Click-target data

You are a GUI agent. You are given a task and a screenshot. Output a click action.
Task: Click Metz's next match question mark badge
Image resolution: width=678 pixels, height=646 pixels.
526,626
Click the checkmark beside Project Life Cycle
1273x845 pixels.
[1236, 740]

— WHAT YOU WILL DO —
Return every line of the rows above verbatim, with nothing altered or left out.

— PROBLEM SOLUTION —
You are a GUI agent. You are given a task and a screenshot. Output a click action.
Task: Click Metz's next match question mark badge
Image resolution: width=678 pixels, height=646 pixels.
526,626
Click the checkmark beside Project Life Cycle
1273x845 pixels.
[1236, 740]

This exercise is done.